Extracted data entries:
=== Begin Enclosure ===

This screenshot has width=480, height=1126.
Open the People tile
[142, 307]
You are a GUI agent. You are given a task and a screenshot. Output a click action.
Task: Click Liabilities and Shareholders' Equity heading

=== End Enclosure ===

> [Goal of the exercise]
Copy exactly, please, the span of lines that begins at the line with "You are a GUI" and ends at the last line of the data, both included.

> [Answer box]
You are a GUI agent. You are given a task and a screenshot. Output a click action.
Task: Click Liabilities and Shareholders' Equity heading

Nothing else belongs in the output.